Coordinate data for items:
■ ■ ■ ■ ■ ■ ■
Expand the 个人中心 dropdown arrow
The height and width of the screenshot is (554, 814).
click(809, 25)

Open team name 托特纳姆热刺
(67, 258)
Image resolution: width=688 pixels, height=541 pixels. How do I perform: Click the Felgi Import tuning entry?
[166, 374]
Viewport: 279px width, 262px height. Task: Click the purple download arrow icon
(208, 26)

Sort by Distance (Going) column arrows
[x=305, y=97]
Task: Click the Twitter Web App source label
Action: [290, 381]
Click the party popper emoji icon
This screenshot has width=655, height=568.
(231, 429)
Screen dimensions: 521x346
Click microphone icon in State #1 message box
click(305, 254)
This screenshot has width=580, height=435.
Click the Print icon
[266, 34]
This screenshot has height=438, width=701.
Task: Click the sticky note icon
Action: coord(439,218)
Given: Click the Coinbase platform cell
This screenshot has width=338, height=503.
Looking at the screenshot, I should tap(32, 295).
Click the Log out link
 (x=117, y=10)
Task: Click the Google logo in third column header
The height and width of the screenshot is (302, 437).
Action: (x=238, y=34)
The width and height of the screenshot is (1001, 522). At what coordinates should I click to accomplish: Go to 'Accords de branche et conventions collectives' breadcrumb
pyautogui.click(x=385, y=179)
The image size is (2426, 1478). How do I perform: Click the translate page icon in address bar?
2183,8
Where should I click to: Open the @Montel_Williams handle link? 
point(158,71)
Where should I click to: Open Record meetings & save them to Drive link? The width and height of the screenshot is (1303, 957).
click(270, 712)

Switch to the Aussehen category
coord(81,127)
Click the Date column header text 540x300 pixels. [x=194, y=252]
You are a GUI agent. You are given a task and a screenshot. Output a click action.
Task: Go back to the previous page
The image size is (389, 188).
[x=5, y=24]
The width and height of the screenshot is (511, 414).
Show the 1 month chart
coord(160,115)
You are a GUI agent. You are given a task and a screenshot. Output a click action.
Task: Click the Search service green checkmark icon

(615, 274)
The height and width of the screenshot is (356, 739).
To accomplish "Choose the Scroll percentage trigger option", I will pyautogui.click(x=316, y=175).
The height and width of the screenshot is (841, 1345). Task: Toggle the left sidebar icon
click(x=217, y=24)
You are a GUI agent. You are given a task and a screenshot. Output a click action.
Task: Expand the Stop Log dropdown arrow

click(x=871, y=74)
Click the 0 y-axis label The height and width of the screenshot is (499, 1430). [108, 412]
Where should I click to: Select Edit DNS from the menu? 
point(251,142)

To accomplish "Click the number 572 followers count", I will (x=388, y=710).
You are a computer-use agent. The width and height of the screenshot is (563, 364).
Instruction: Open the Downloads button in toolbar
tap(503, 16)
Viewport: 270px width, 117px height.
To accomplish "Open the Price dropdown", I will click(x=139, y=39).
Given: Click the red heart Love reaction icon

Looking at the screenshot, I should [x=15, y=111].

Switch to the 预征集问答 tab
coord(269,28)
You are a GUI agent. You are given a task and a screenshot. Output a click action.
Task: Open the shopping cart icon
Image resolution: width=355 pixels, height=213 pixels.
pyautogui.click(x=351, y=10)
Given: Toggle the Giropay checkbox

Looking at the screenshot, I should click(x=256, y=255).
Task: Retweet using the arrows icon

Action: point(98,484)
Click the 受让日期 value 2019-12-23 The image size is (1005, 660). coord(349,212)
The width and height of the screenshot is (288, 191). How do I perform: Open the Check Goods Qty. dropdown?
■ ■ ■ ■ ■ ■ ■
### [What is expected]
Copy out all of the rows above, character for character.

### [Output for this task]
Expand the 个人中心 dropdown arrow
The height and width of the screenshot is (554, 814).
click(809, 25)

Open team name 托特纳姆热刺
(67, 258)
Image resolution: width=688 pixels, height=541 pixels. How do I perform: Click the Felgi Import tuning entry?
[166, 374]
Viewport: 279px width, 262px height. Task: Click the purple download arrow icon
(208, 26)

Sort by Distance (Going) column arrows
[x=305, y=97]
Task: Click the Twitter Web App source label
Action: [290, 381]
Click the party popper emoji icon
This screenshot has width=655, height=568.
(231, 429)
Screen dimensions: 521x346
Click microphone icon in State #1 message box
click(305, 254)
This screenshot has width=580, height=435.
Click the Print icon
[266, 34]
This screenshot has height=438, width=701.
Task: Click the sticky note icon
Action: coord(439,218)
Given: Click the Coinbase platform cell
This screenshot has width=338, height=503.
Looking at the screenshot, I should tap(32, 295).
Click the Log out link
 (x=117, y=10)
Task: Click the Google logo in third column header
The height and width of the screenshot is (302, 437).
Action: (x=238, y=34)
The width and height of the screenshot is (1001, 522). At what coordinates should I click to accomplish: Go to 'Accords de branche et conventions collectives' breadcrumb
pyautogui.click(x=385, y=179)
The image size is (2426, 1478). How do I perform: Click the translate page icon in address bar?
2183,8
Where should I click to: Open the @Montel_Williams handle link? 
point(158,71)
Where should I click to: Open Record meetings & save them to Drive link? The width and height of the screenshot is (1303, 957).
click(270, 712)

Switch to the Aussehen category
coord(81,127)
Click the Date column header text 540x300 pixels. [x=194, y=252]
You are a GUI agent. You are given a task and a screenshot. Output a click action.
Task: Go back to the previous page
The image size is (389, 188).
[x=5, y=24]
The width and height of the screenshot is (511, 414).
Show the 1 month chart
coord(160,115)
You are a GUI agent. You are given a task and a screenshot. Output a click action.
Task: Click the Search service green checkmark icon

(615, 274)
The height and width of the screenshot is (356, 739).
To accomplish "Choose the Scroll percentage trigger option", I will pyautogui.click(x=316, y=175).
The height and width of the screenshot is (841, 1345). Task: Toggle the left sidebar icon
click(x=217, y=24)
You are a GUI agent. You are given a task and a screenshot. Output a click action.
Task: Expand the Stop Log dropdown arrow

click(x=871, y=74)
Click the 0 y-axis label The height and width of the screenshot is (499, 1430). [108, 412]
Where should I click to: Select Edit DNS from the menu? 
point(251,142)

To accomplish "Click the number 572 followers count", I will (x=388, y=710).
You are a computer-use agent. The width and height of the screenshot is (563, 364).
Instruction: Open the Downloads button in toolbar
tap(503, 16)
Viewport: 270px width, 117px height.
To accomplish "Open the Price dropdown", I will click(x=139, y=39).
Given: Click the red heart Love reaction icon

Looking at the screenshot, I should [x=15, y=111].

Switch to the 预征集问答 tab
coord(269,28)
You are a GUI agent. You are given a task and a screenshot. Output a click action.
Task: Open the shopping cart icon
Image resolution: width=355 pixels, height=213 pixels.
pyautogui.click(x=351, y=10)
Given: Toggle the Giropay checkbox

Looking at the screenshot, I should click(x=256, y=255).
Task: Retweet using the arrows icon

Action: point(98,484)
Click the 受让日期 value 2019-12-23 The image size is (1005, 660). coord(349,212)
The width and height of the screenshot is (288, 191). How do I perform: Open the Check Goods Qty. dropdown?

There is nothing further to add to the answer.